El mero hecho de publicarlo en Facebook se va pareciendo ya, en inactualidad, a comunicarlo por télex, aunque en esto de las edades hay que poner por delante una excusatio non petita pero necesaria: la medida es relativa a uno mismo, y Matusalén, que vivió 970 años, tal vez pensara que su abuelo Jared, que vivió 960, siempre pecó de inmaduro. De hecho, también es relativa a los demás: a mis 42 años sería un enfant terrible en la Academia de Ciencias Morales y Políticas, pero, si entro en una discoteca, tal vez se persone la Guardia Civil. Lo importante es que llega un momento en que dejamos de ser jóvenes y nos convertimos en hijos del tiempo. Los días pasan lento y los años pasan rápido.
Uno podría pensar que el proceso es gradual, pero se vive como si uno se acostara mozo y se levantara adulto. Hay una distancia muy corta entre el día que piensas que tus rodillas ya no están para dar según qué saltos y el día que ves que tu amor de la infancia tiene hijos adolescentes. Como a todos, a mí el tiempo también me atropelló: pensé que pasaría por la vida encapsulado en una especie de áspic, con unos 35 años eternos, y sin cometidos mucho más juiciosos que beberme cada noche esos gin tonics como balones de oxígeno que ponen en Arzábal. Ahora llegan las once de la noche y ya, más que un gin tonic, lo que apetece es un abrazo. O un colacao.

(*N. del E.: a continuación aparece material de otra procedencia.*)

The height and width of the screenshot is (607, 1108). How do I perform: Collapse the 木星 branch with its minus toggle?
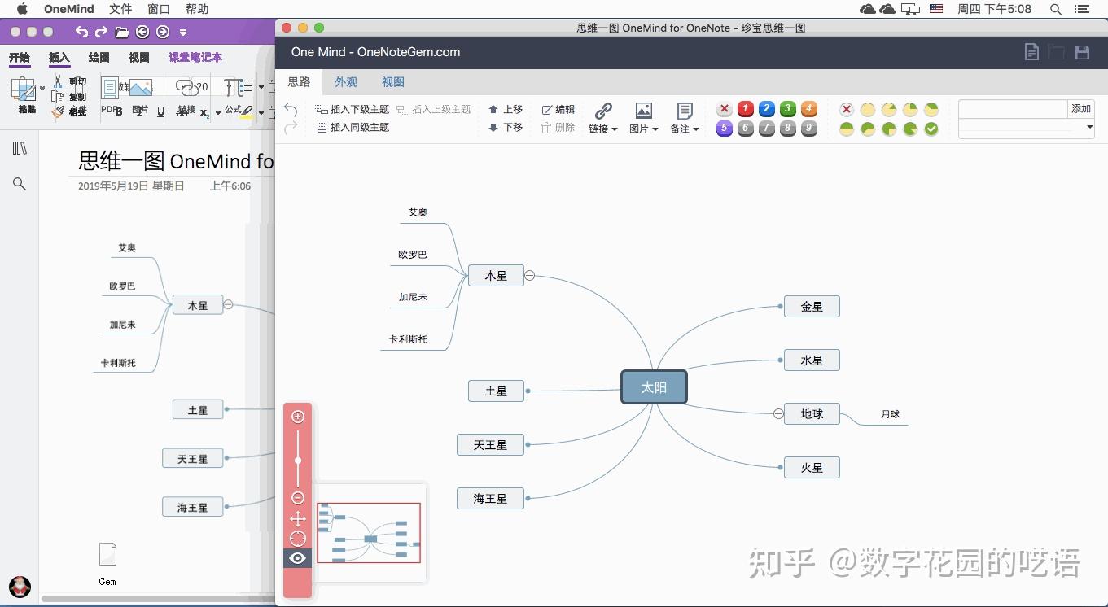pyautogui.click(x=529, y=275)
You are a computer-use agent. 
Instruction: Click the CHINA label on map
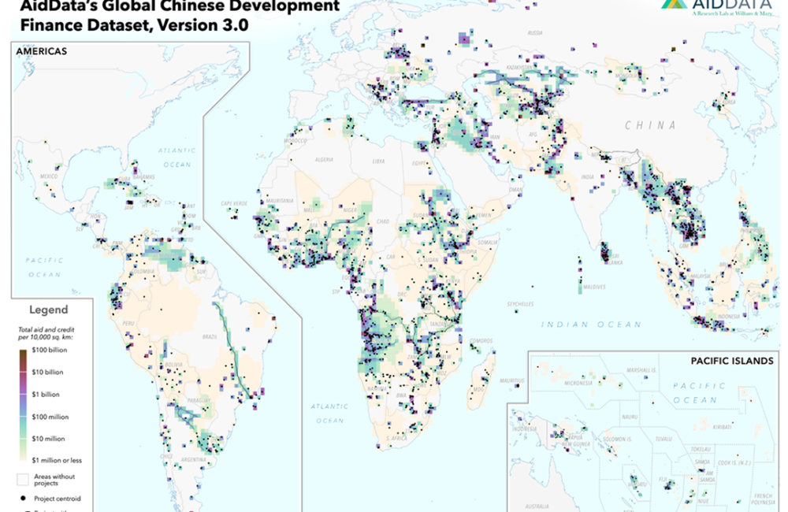pos(650,125)
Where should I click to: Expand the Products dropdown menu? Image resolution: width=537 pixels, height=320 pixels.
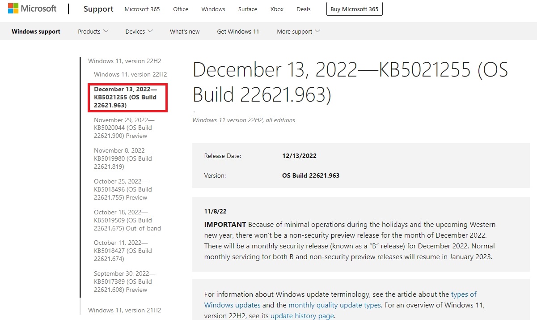(93, 31)
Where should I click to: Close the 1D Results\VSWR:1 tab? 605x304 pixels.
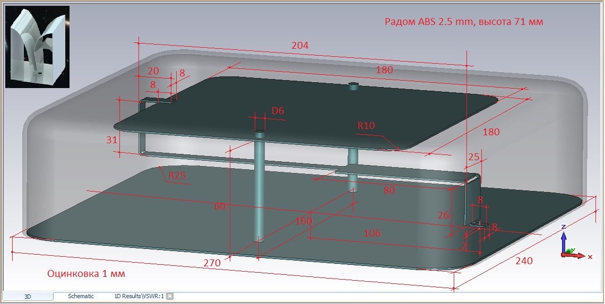coord(170,296)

Admito que pueda ser un adelanto civilizacional, pero se hace duro ver a gente en edad de llevar barcos de guerra poniendo frases motivacionales —tú lo vales, monstruo— en Instagram. Veo entre mis contemporáneos una clara división: de un lado, los superpapis, que van siempre azacaneados y sin tiempo para nada, entre los niños y la política exterior tan complicada de las parejas; de otro, los divorciados, que se han volcado en la religión secular de la mejora personal, lo que suele incluir un poco de gimnasio, un poco de bitcoin, una barba ya pespunteada de canas, ponerse el polo de tus hijos y ligar hasta con la operadora de Amena. Eran muy de votar a Ciudadanos. Superpapis y divorciados coinciden en una cosa: todos se han ido del centro a Las Tablas. Les separa otra: unos pasan sus noches de soledad en apps de ligue; otros dedican las tardes de paz casera a —sea por Vox o por Sánchez— algún tipo de guerra cultural.

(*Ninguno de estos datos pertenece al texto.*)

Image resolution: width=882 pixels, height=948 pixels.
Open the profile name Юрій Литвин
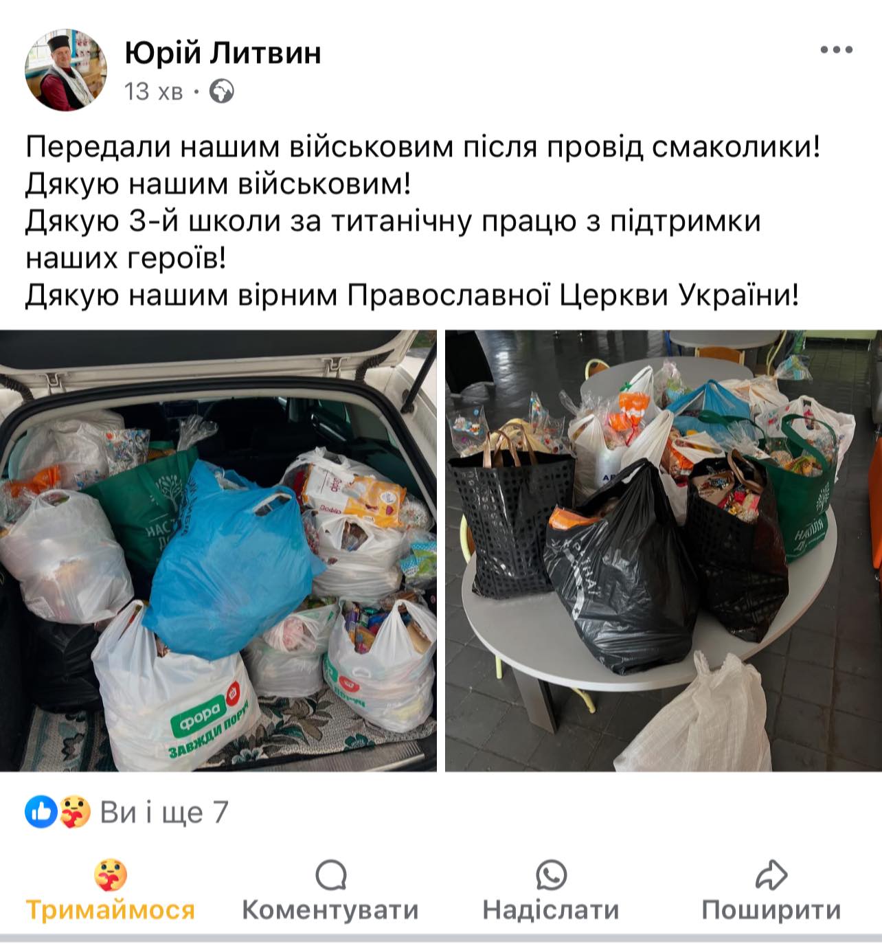point(223,52)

Los sociólogos han llamado “años de la odisea” a la navegación tan difícil que va de los años en que uno se forma a los años en que uno se asienta. Esto antes se llamaba mediana edad, pero —como el entretiempo— la mediana edad no existe, siquiera sea, ay, porque uno ya sabe que no ha de ser mediana a la fuerza. Las fotos de hace 10 años son un reproche; Tinder parece una vanitas hasta que descubrimos que, más bien, es un espejo. Me lo dijo un colega colombiano: “Todos mis amigos han tenido que elegir entre Emaús o el alcohol”. Entre medias, está aquello de Ungaretti, cuando pide que le dejen “así / como una cosa / colocada / en una esquina / y olvidada”. “Aquí / no se siente / nada más / que el calor rico / Estoy / con las cuatro / cabriolas / del humo / del hogar”. Sí, que la vida iba en serio uno lo empieza a comprender más tarde.